# Is her head suppose to be like that?



## Pamela (Sep 9, 2008)

you mean like a sort of bump on top? ginger has that. so does Ted


----------



## Blossom&Missie (Feb 10, 2009)

It feels really wierd, i don't remember my mum's 2 minatures having that but then being so small probably wasn't so pronounced.
Would you happen to know how tall female standards tend to grow and when they stop growing. i have looked this up but keep getting different answers.

cheers


----------



## spoofan (Dec 11, 2008)

The head has a V-like indentation,widest part being close to the eyes...is that what you mean?
Females are usually anywhere from 20-25 inches at the withers.
They grow till 18-24 month.


----------



## roxy25 (Dec 18, 2008)

Well its kind of hard to understand what you mean? 

Each poodle is different just like humans. Poodles do have a breed standard just like any other purebred dog but they way your dog head is depends on how she was bred. If she came from a breeder who follows the breed standard then her head should reflect what the standard states.

BYB breeders usually do not follow a standard and this is where differences of the same breed occur.

This also happens with working varieties of the same breed.
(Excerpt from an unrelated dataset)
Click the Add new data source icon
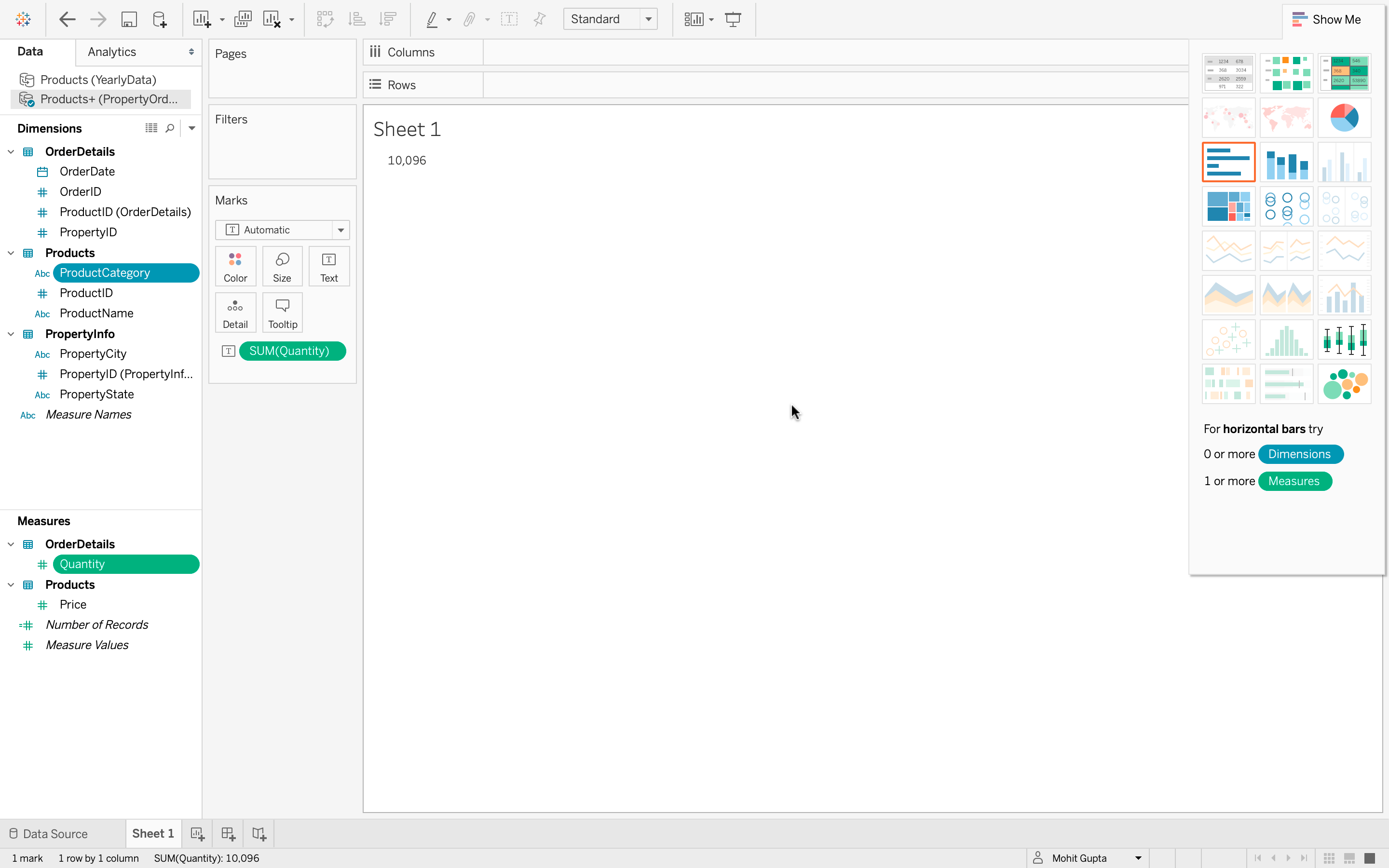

These breeders are not breeding for looks usually. They want to breed a great working dog.

ex 

show irish setter










working irish setter










you can clearly see a difference, same breed but different types.

I would not worry about it too much if your pooch is just your be loved pet as long as you love him thats all that matters


----------



## Jako (Mar 4, 2008)

Sammie has a ridge too. Not sure if it's normal, but he doesn't seem to have any problems!


----------